Pete's at 31st and U when everything you need was contained in a thousand square feet and you could walk to the store because every neighborhood had one.
I don't recall that name from circa 1963, but the greasy spoon there was an interesting mix of cops and the local low-life at 2:00 AM.
One of the more interesting but hopefully untrue rumors regarded the source of the liquid that occassionally dripped onto the flat-top grill.
Clean
And BTW, being a night watchman at Russell Stovers was a dream job for anyone who likes candy as much as I do. Ten hours of walking the entire building (except for the basement boiler room and chocolate storage rooms) with nothing to do but hit the Detex clock and sample the candy on the production lines that Tonja probably worked on years after.
And - I got to wear a cheesy tin badge before I got a real one for the LPD. (Well, even back then the LPD badges weren't that great, but they were real, anyway.)
Clean
My mom worked at Russels Stovers and frequently brought home boxes of their candy (seconds I suppose). I fell in love with their "turtles", but I also liked the haystacks (crispy coconut drenched in chocolate).
My mother worked at Stovers too. ONE day is all, then went on to Dorsey Lab which started in the old LPD place (233 bldg) she did 34 and a half years working in the lab. Now called Novartis, today few company's have the great people and such. When I asked her today about Stovers she remembered it as a day in hell.

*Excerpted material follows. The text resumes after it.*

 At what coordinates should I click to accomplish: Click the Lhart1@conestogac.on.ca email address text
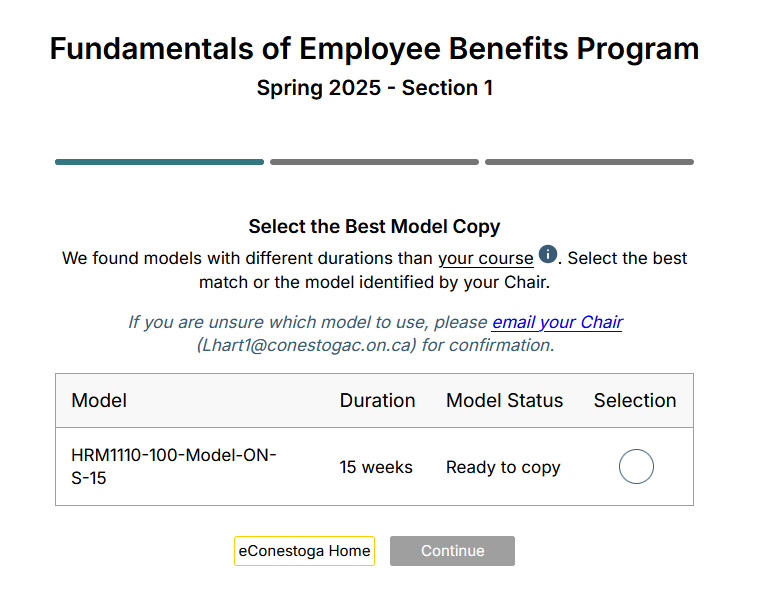[306, 345]
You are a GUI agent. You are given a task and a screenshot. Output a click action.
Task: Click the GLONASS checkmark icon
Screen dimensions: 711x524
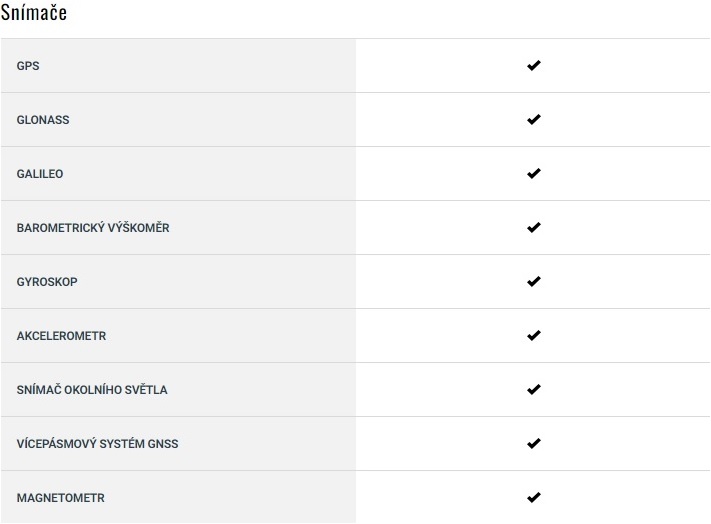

Only very special people can do the candy job I guess.
Brought back memories today Director. The old Pete's IGA still looks a lot like it did in the 1970's but a Real Estate management company uses it as an office now. Do you remember where Trixie's IGA was at about the same time? The old Trixie's and Pete's looked like they were made from the same cookie cutter. I remember hauling quarters of beef into the small cooler at Trixie's. I don't know how I managed it but I remember putting ten carcasses (40 quarters) in that small cooler during a big beef promotion they had advertised. I just got back from a grocery shopping trip and I had a difficult time walking up the stairs with two bags of groceries. Oh to be young again.
Gun Nut
Gun Nut
The building is still there, (though vastly changed in appearance) on the northeast corner of 13th and K. Trixie's was the only grocery store in town where you could buy beer--through some odd grandfather clause. Other IGA stores of that era included Demma's, Mr. B's, Reifscheider's, Klein's, B&R, Bill & Tony's, and one in Indian Village and one at 70th and O whose names escape me right at the moment.
Tom:
Don't forget Leon's in Rathbone Village (originally 13th and South).
Steve,
Of course, Leon's! Was it Town & Country at 70th and 0 in the building now occupied by Walgreen's? It was two words, I remember that.
Tom:
I don't know. 70th and O was about half way to Omaha when I was a kid! :)
The one at 70th & "O" St in about 1970 to 1974 or so was a Jack & Jill maybe? I delivered a lot of quarters of beef to it whatever it was named.
Gun Nut
Seems to me 23rd & D Street had a corner market in the early 1970's however the name escapes me.
D Street Market, on the Northeast corner. Building is still there. By the mid-1970's is was a pinball-foosball arcade.
I lived in the neighborhood of 23rd & D for several years and that building was a landmark. That building used to have a pair of Lion statues out front. After Vandals smashed those Lions the property just kept going downhill. I hope they caught the vandals.
Gun Nut
In the 40's I visited my grandmother a lot in the north bottoms. There was Reifschneiders, of course, but around the corner from Grandmas was a little store in the back, I think, of a garage. All I know the lady sold for sure was candy, but I think she also carried a few staples like milk and bread. Anyone remember that? The building was still there the last time I was down there.
5:27,
I suspect there were several such "micro stores" around town. There was a tiny store with bread, milk, and candy in a garage of a house at 63rd and Fremont when I was in high school 1968-71. Some of these small ethnic shops that spring up around Lincoln today remind me of the past.
Clean,
Little different then The French Laundry?
Google Earth says it's 1600 miles from the French Laundry to Lazlo's, but it's a lot further than that from the FL to the Russian Inn. (I've never been to Lazlo's, but it sounds good on-line.) Even ignoring the time difference, they would be a galaxy apart. But a box of seconds at Russell Stovers (about 2.5 lb) was $1.00. And if you want more info about the French Laundry, it's firstname@lastname.com.
In 1972, during college days...we also went to a grocery store in the basement of Brandeis or was it Gold's?